Out-of-the-box measurements
If you put your mind to it, you can measure anything — some metrics are just harder to achieve and require more self-identification from the customer. Take yellow pages ads and billboards, for example.
Those rely on the customers indicating that they heard of your business through those mediums. That reliance on the customer means thinking outside the box and adding a layer of self-identification and tracking to the time between seeing the ad and making the call or stopping in.
Here are a few examples of thinking outside the box:
Can you add a QR Code to a poster with a reward for scanning it? You can track QR Codes, as well as the reward use, which gives you even more data.
Can you add a simple call-to-action to your billboard? “Tell us you saw us on Highway 9” will encourage the customer to self-identify, though adding an element of play or reward to it would net better results. For example, having someone check in to the billboard on foursquare or Facebook would be a fun way to snag those eyeballs in a way you can track.

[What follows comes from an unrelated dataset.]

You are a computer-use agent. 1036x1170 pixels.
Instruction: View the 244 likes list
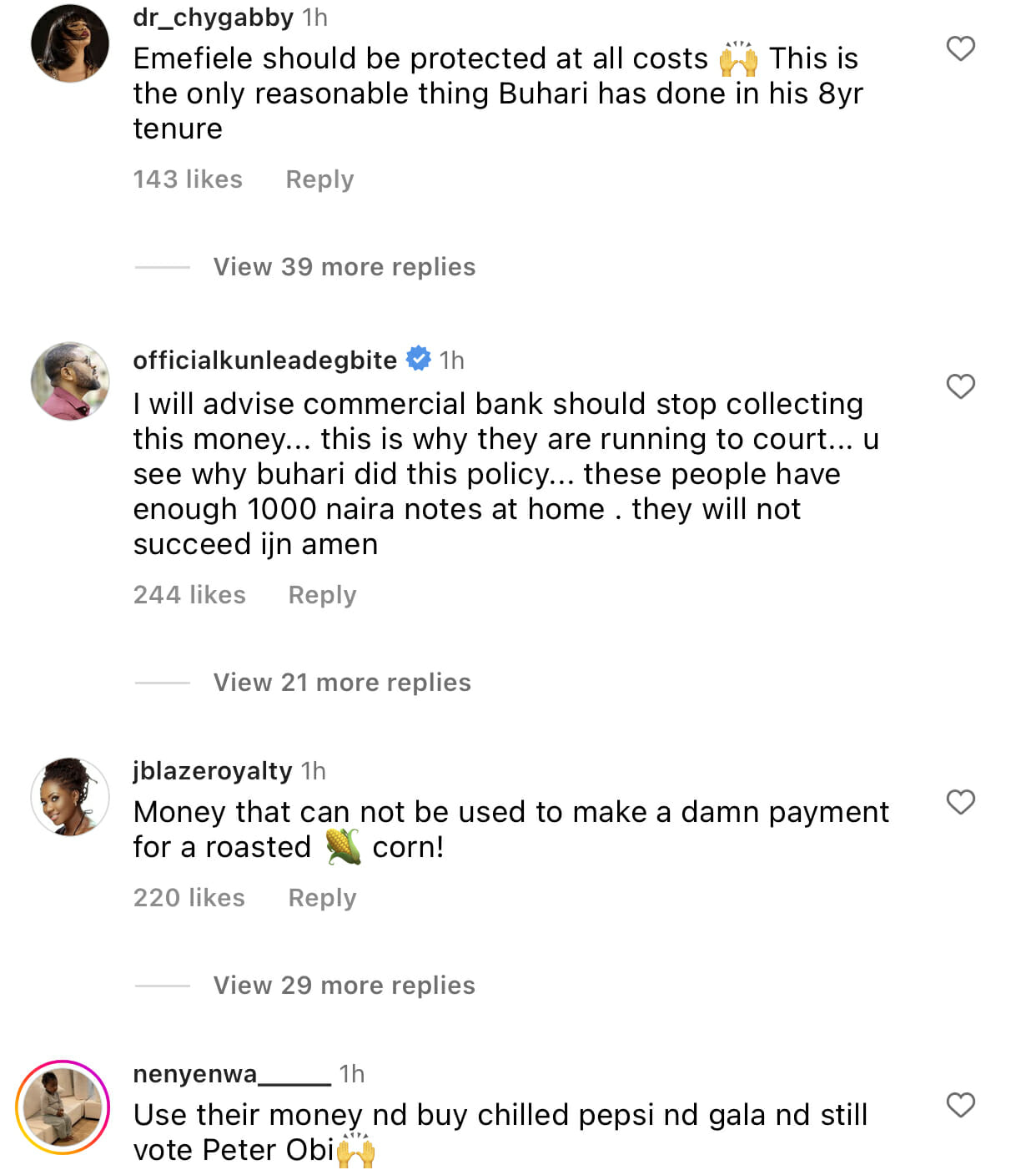click(189, 595)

If you’re on the radio, take live questions on Twitter or have a live chat open on your website that you check during the show. Catch your listeners, track them, and engage them outside of their speakers.
If you have a radio ad, include your website, include a hashtag, and drive people to your site and your social sites where you can see how they use your product or engage your brand.
Another metric that can help your business grow is customer feedback. Listen and measure customer suggestions and feature requests for your product. Your customers are talking to and about you and telling you what they want and need your product or service to do constantly on social media.
By listening to your customers, you can scale out new features quickly and continually and meet their needs in a timely fashion. This practice will help you with customer loyalty and customer satisfaction as well as customer acquisition.
Conversation about your brand
Paying attention to how much of the conversation is about your brand or a feature of your brand in your vertical is another key metric to track. For example, Toyota and Honda tend to dominate customer conversation online in the automotive vertical when it comes to discussions about price, but when it comes to conversations about family and brakes, it swings to Ford and Toyota instead.
Knowing where your strengths are in metrics related to your vertical tell you what you need to address for your brand. Ford may not want to compete in customer conversations on price, but if it did, it knows it’s third in customer conversation for that metric and can work on it.
Resale cycles and values
Other unusual metrics to track include your products’ resale cycles — the concept that a product is passed along through resale after a certain amount of time rather than kept until it has lived its product life span. Honda, for example, is a popular car in part because of its well-known resale value. Apple computers hold their value as well.
Resale value is another metric that helps you define the value people place on your product and how well it holds up over time. Resale value isn’t a metric you can track in Google Analytics (well, actually, with the new product metric inside AdWords, and AdWords linking to Analytics, maybe you can soon), but it’s one to pay attention to.